◆ Given request ◆
Reproduce the rows below with every instance of "jump bar" replaced by "path bar", keeping everything else identical.

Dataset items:
----

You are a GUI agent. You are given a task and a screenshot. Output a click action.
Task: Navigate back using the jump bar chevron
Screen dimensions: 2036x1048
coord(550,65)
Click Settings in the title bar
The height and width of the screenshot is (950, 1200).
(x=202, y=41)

----

◆ Output below ◆
You are a GUI agent. You are given a task and a screenshot. Output a click action.
Task: Navigate back using the path bar chevron
Screen dimensions: 2036x1048
coord(550,65)
Click Settings in the title bar
The height and width of the screenshot is (950, 1200).
(x=202, y=41)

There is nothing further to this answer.